» SUPPLIED ENTRIES:
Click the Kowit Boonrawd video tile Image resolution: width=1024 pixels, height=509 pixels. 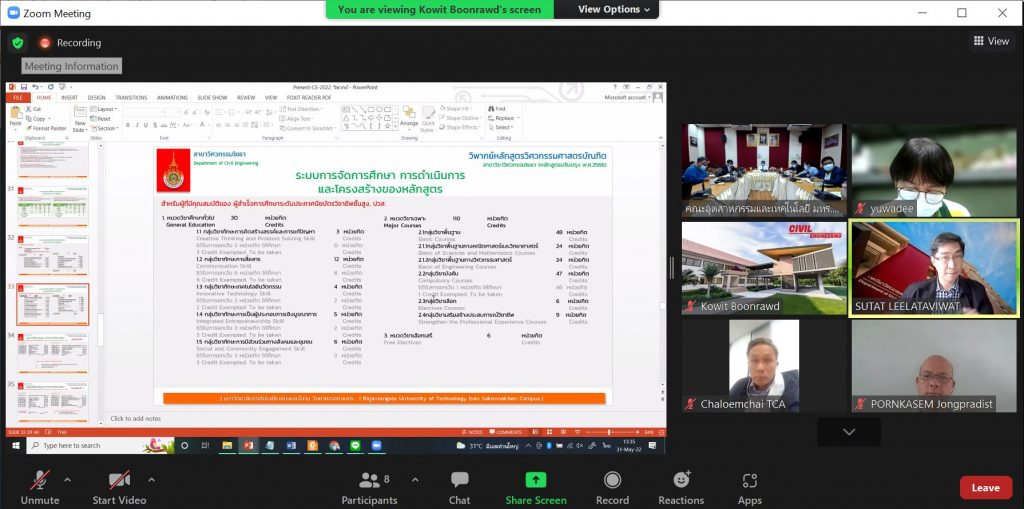pyautogui.click(x=765, y=268)
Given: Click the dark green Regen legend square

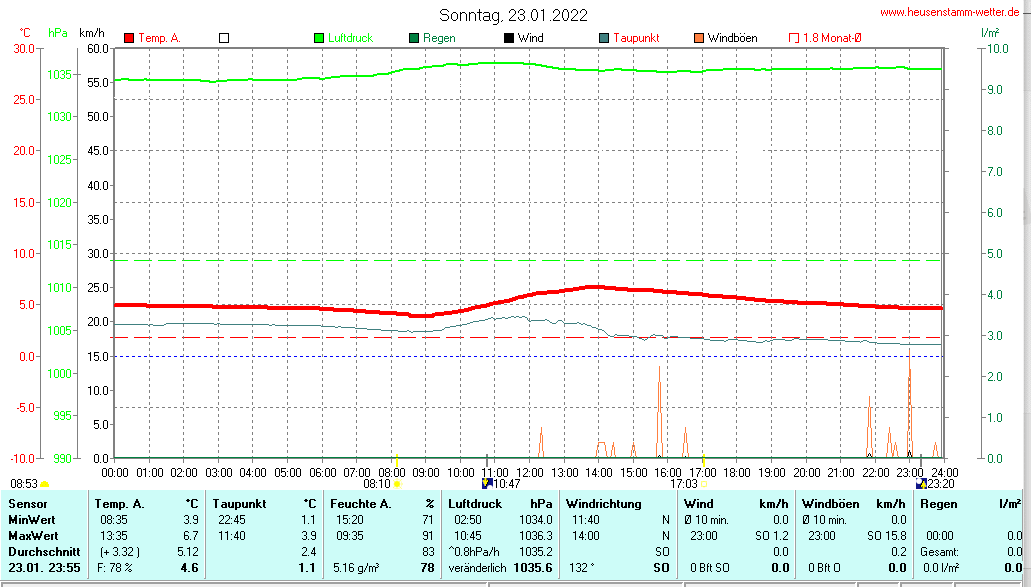Looking at the screenshot, I should [x=414, y=38].
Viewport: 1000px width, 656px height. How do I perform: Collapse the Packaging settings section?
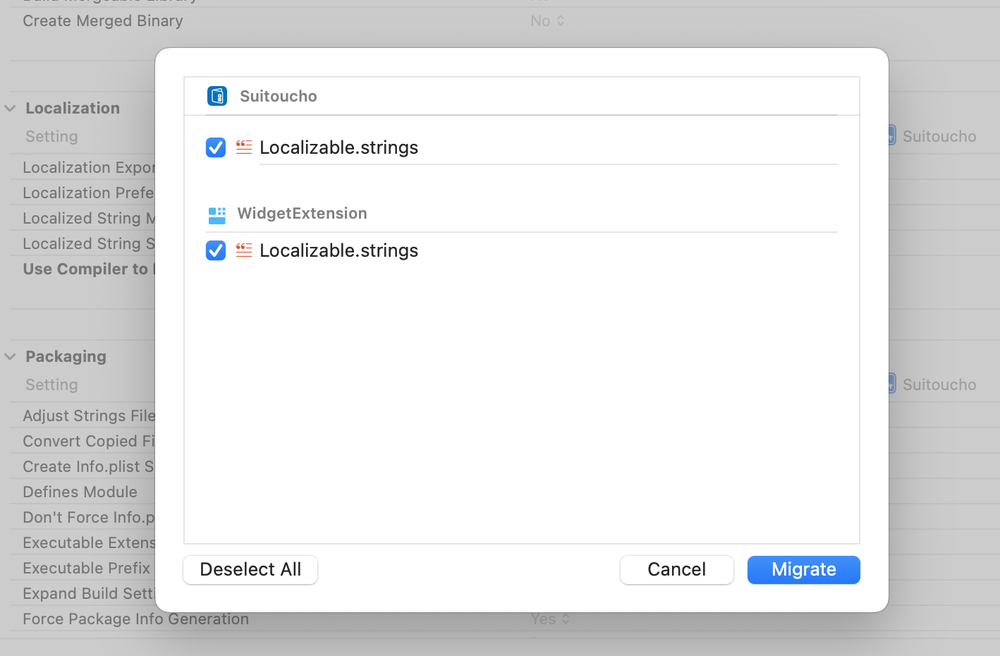point(11,356)
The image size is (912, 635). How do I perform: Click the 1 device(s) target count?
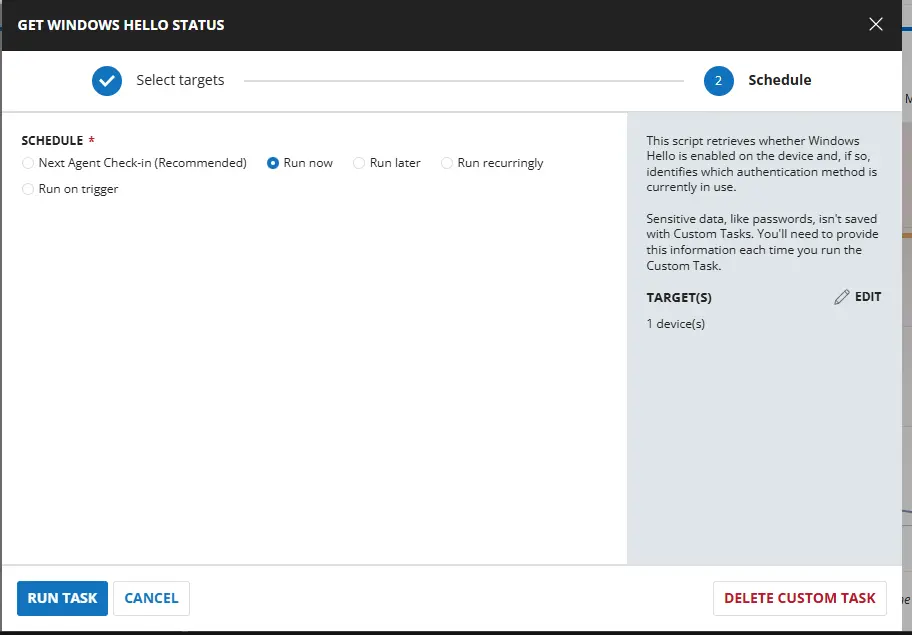[x=676, y=324]
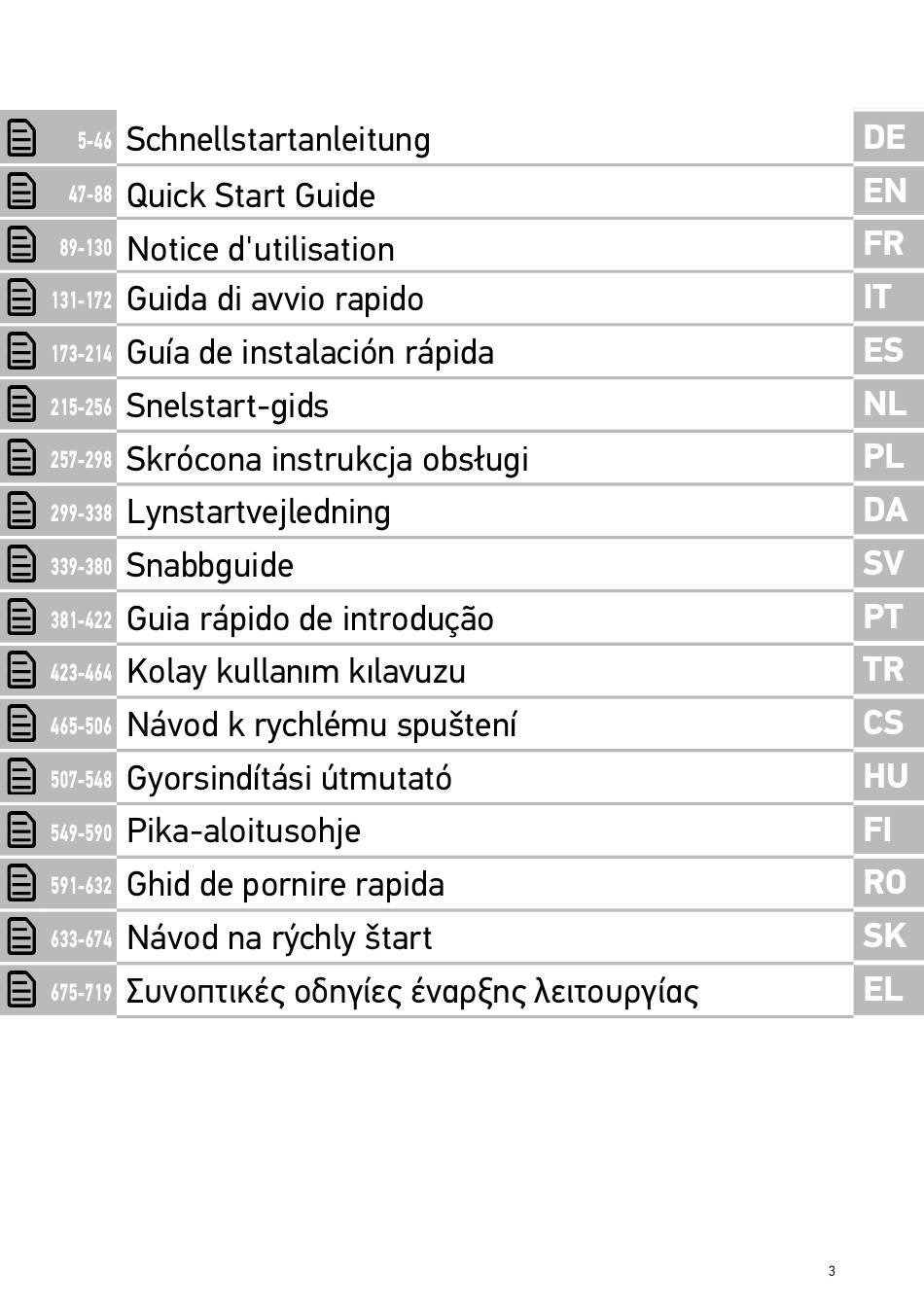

» WHAT IS NEEDED:
Once the line containing "Given: Click the" is found, transcribe it and every line after it to the end of the records, exactly and with no pictures.

» OUTPUT OF THE EXERCISE:
Given: Click the dark green Regen legend square

Looking at the screenshot, I should [x=414, y=38].
Viewport: 1000px width, 656px height. How do I perform: Collapse the Packaging settings section?
point(11,356)
The image size is (912, 635). How do I perform: Click the 1 device(s) target count?
[x=676, y=324]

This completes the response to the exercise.